You may not remember, there’s no reason why you should, but in 2003 the Labour Government introduced the Criminal Justice Act, which sought to make a number of significant changes to the criminal justice system.  In amongst the seemingly endless tracts of legislation was the proposal that magistrates should be able to pass sentences of imprisonment up to a maximum of 12 months from the present maximum of 6 months, effectively doubling their sentencing powers.

This provision was never brought into force.  There were a number of reasons for this.  One, which carried little weight, was that this would reduce to a trickle all those petty cases where the accused has the right to elect trial by jury, such as the theft of a postage stamp, and where the young Bar could cut their teeth so to speak on advocacy and hold high the sword of justice.  This reason became increasingly meaningless after 2006, as solicitors applied in their droves to acquire higher rights of audience, and before you could say ‘wig and gown’, they were going shoulder to shoulder with barristers and persuading their clients they knew what they were doing.

The other reason bruited abroad was that magistrates have itchy trigger fingers, and tended to pass sentences of imprisonment more often than their senior colleagues in the crown court.  If they were given increased sentencing powers, or so the argument goes, they’d use them when a custodial sentence was not the most appropriate.

And finally, there is the argument that with overcrowding in prisons now reaching crisis point, trigger happy magistrates would place an intolerable burden on the penal system to the point of melt down.  But short sentences, at least compared with some of the absurd sentences being passed in the crown court, means that the miscreant is out before he has had time to settle into a life of crime behind bars, with violence, and drug abuse, and sexual exploitation, and radicalisation, and the occasional rooftop riot everyday events.  And with credit for an early plea of guilty, and time off for good behaviour, hardly time for the miscreant to unpack his bag before he’s released back into the community.  As you know, I am in favour of the ‘short sharp shock’ approach to sentencing.  It works, and what’s more, it doesn’t bed block.

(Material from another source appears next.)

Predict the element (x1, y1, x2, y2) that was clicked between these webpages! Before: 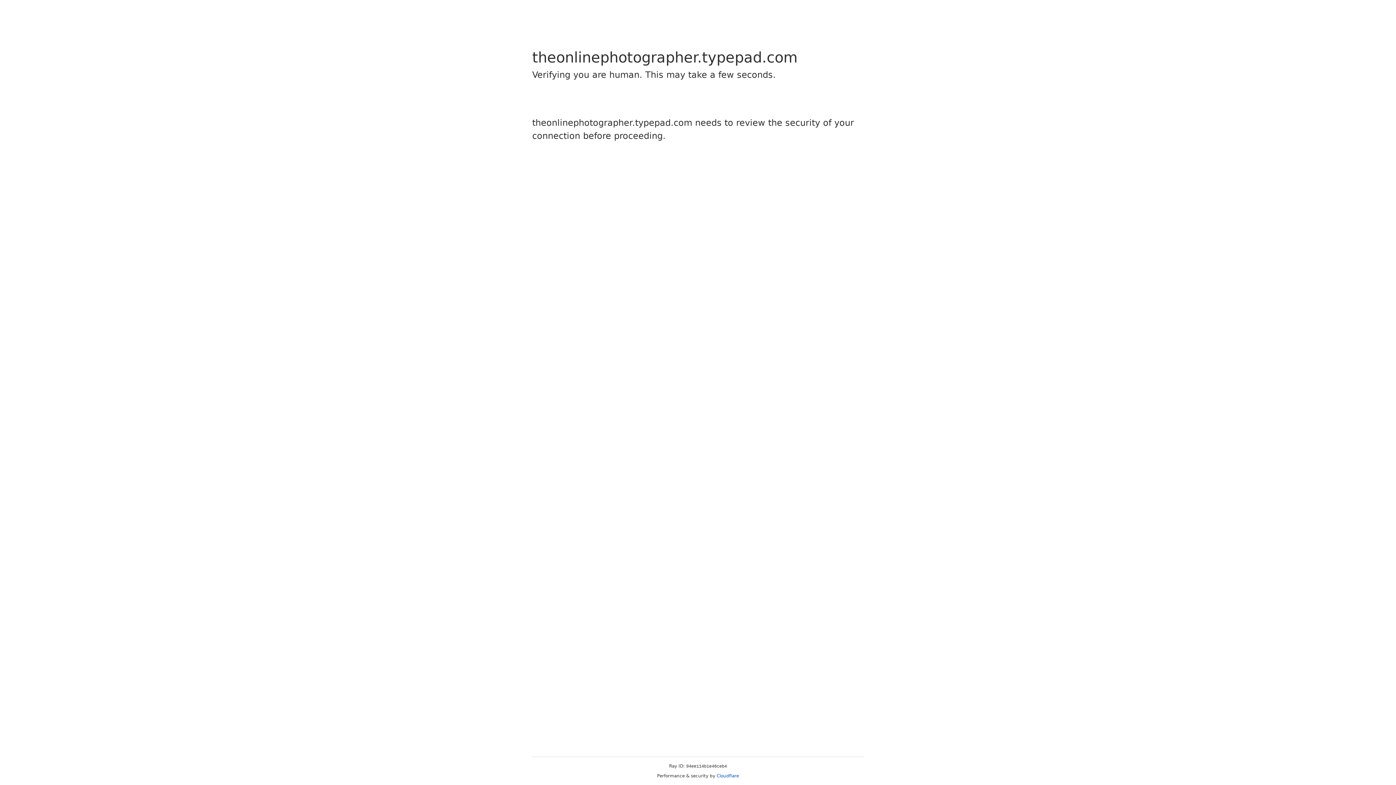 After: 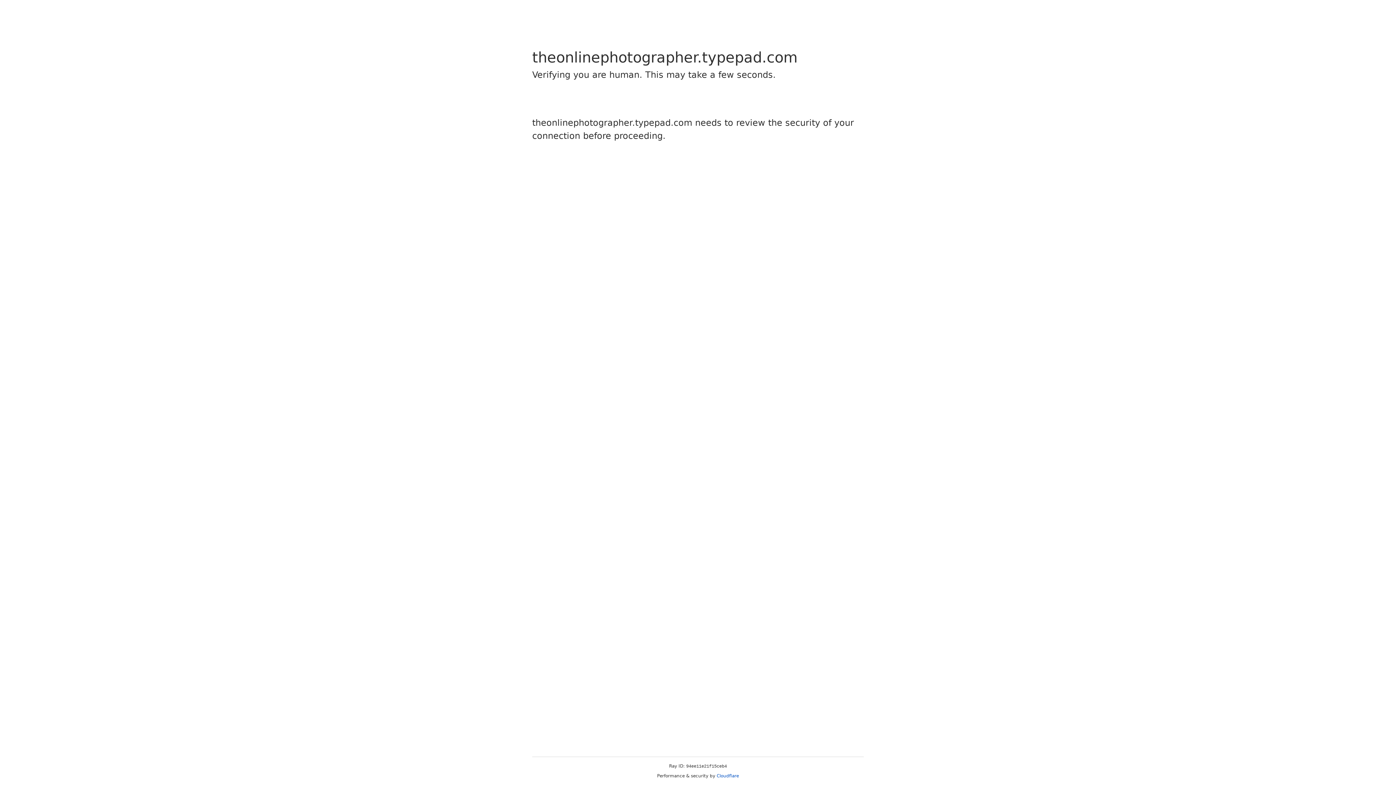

Magistrates have progressed considerably since the old days when, after summary trial,  the chairman of the Bench would say: “We find there is a reasonable doubt, but we don’t see why you should have it.  Case proved.”

The rise of the District Judge as a permanent fixture in Magistrates Courts has also been generally welcomed.  Unlike their lay counterparts, District Judges are legally qualified and experienced.  They also sit alone, so less chance of  dissent on the Bench.  All in all, and according to feedback, the system is working well enough.

Is it time for a rethink?  Whilst this government is incapable of any think, let alone rethink, until after the 23rd June, at some stage thereafter, a decision will have to be made, and the Magistrates Association has recently raised the issue for mature debate and early resolution.

I suspect they’ll get neither, but I live in hope.

David Osborne is the author of three humorous books on the Law.  His latest, entitled Order in Court, is now available in all reputable bookstores and on Amazon.



As candidates for the top job in 2020 jostle for pole position, those who fancy a flutter would be unwise to write off Michael Gove.  He is known as ‘Oiky’ by Private Eye, but that aside, he is very much the dark horse in the race and should not be dismissed lightly.

He had a good run at the Department of Education until Cameron, ever the fair weather friend, dumped him in favour of somebody more emollient, I can’t remember who, but presumably transgender and black to cover as many bases as possible.

After the General Election, Oiky came back as the Justice Secretary, something about which he knew absolutely nothing, and an ignorance he shares with a number of judges, but he’s taken to it like a duck to water.  His latest initiative to reduce the prison population is to cut substantially the terms of imprisonment which prisoners would otherwise have to serve, thus tackling prison overcrowding at a stroke.  Whether his initiative gets past Middle England and sees the light of day, only time will tell, but he has my support.

Those of you old enough to know better will cast your minds back to 1965 when capital punishment was finally abolished, much to the disgust of the ‘Hang ’em High’ Brigade.  I mean, if you hang ’em high, they won’t do it again, and what does it matter if the occasional innocent man is hanged if it’s all for the greater good.  But with the abolition of capital punishment, imprisonment became the ultimate deterrent and the ultimate punishment, but was never used as such.  Deterrence never works, as it assumes that those contemplating committing a crime consider the consequences, which they don’t. That leaves punishment.  It is depressing but true that sentences of imprisonment are increasing significantly in both length and severity because successive Home Secretaries see this as a vote winner.  How depressing to play politics with people’s lives!  It’s a fact, acknowledged by Gove, that the real punishment of imprisonment is in the first two weeks, the so-called ‘clang of the prison gate’, when a condemned man’s humanity is stripped bare, when he is prodded and pushed and abused by the system which is at breaking point.  That’s the real deterrent, and any sentence beyond the short, sharp shock is an expensive waste of time.

Finally, the use of imprisonment as a sentencing tool also needs to be examined.  Three quarters of all serving prisoners are serving a sentence of two years or less, so why are they there in the first place?  Surely it is not beyond the wit of man to devise a more appropriate punishment within the community.